I’ve since learned that my maternal grandfather’s prostate cancer (a form of hormonal cancer, like breast cancer) may have elevated my risk. Having particularly dense breast tissue, not having children and taking birth control pills also may have played a role. Other studies show that women with vitamin D and Folic acid deficiencies and women who drink more than 2-3 alcoholic drinks a week can also up their chances. But since it is estimated that one out of every 7 women will get breast cancer, pretty much just being a woman is a risk. Sorry to be such a downer. But there is good news, as I’m sure you’ve heard. There is a much higher success rate in detecting and treating the disease than ever before. And I know this is due in no small part to the magnificent (and I mean truly magnificent) Evelyn Lauder and her tireless and phenomenal work with the Breast Cancer Research Foundation. And how's this for making lemonade out of lemons: With so many women experiencing it, there is now a treasure-trove of info. to help us get through the ordeal with more dignity, comfort, and peace of mind than was previously imaginable.

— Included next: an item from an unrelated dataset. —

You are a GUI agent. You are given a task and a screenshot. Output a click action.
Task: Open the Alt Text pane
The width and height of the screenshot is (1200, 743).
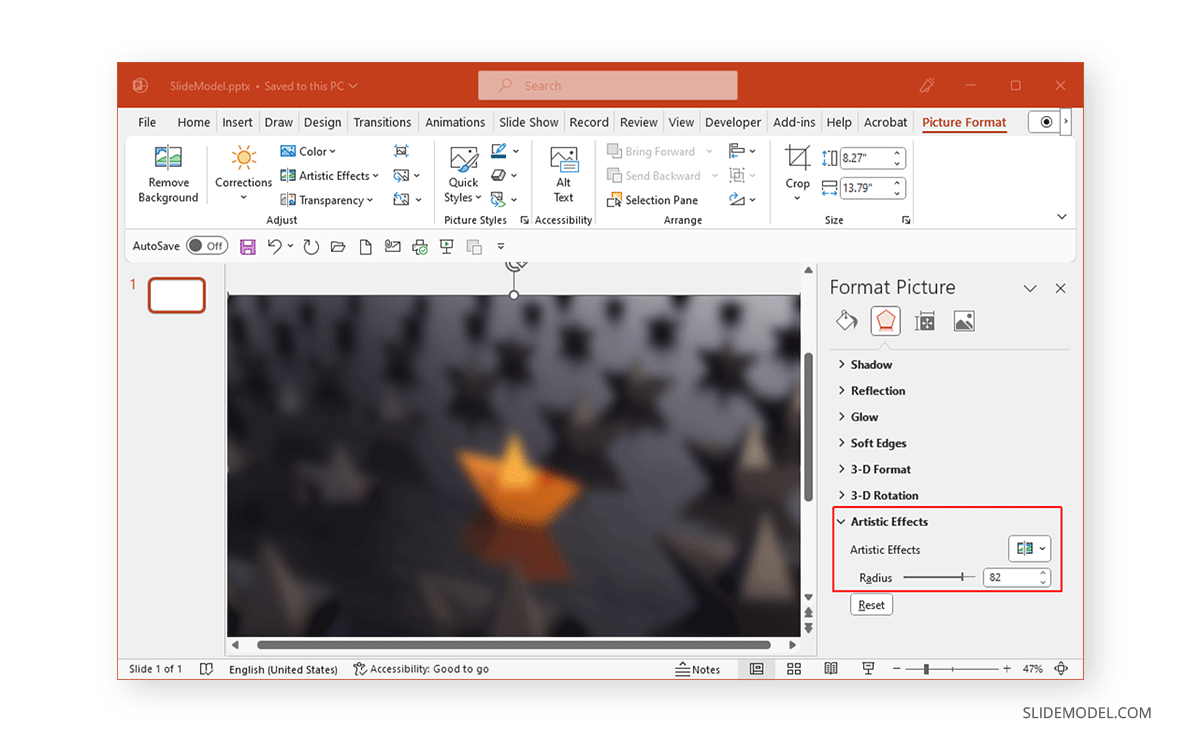(563, 174)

So in honor of Breast Cancer Awareness Month, here are the tips, tricks and products that made breast cancer slightly less of a pain in the ass for me, plus one that didn’t.

Best Advice: Don’t surf the net after diagnosis

Boy, did my surgeon have my number (I guess I’m not all that unique). After we discussed my course of treatment and probable outcome, she
strongly advised me to steer clear of the internet and most books written about breast cancer. The reason? Many sites and books paint the worst-case scenarios, which can provoke crippling fear and anxiety. Like I didn’t have enough already? She did give me a big binder of  of explanations, resources and tips compiled by California Pacific Medical Center, where I got my treatment. I chose not to look at it. And I have to say, that as crazy, neurotic and anxious as I am,  I experienced far less emotional turmoil than some of my more investigative friends. Granted, my diagnosis and proposed treatments were very straightforward—pretty much the norm for stage 1 breast cancer with a low risk of recurrence and negative tests for BRCA genes. My agreed plan of attack was a lumpectomy, sentinel lymph node biopsy, two months of five days a week radiation and a five-year course of Tamoxifen—standard operating procedure. If things had been more complicated and extreme, I would have definitely done more research and gotten second opinions.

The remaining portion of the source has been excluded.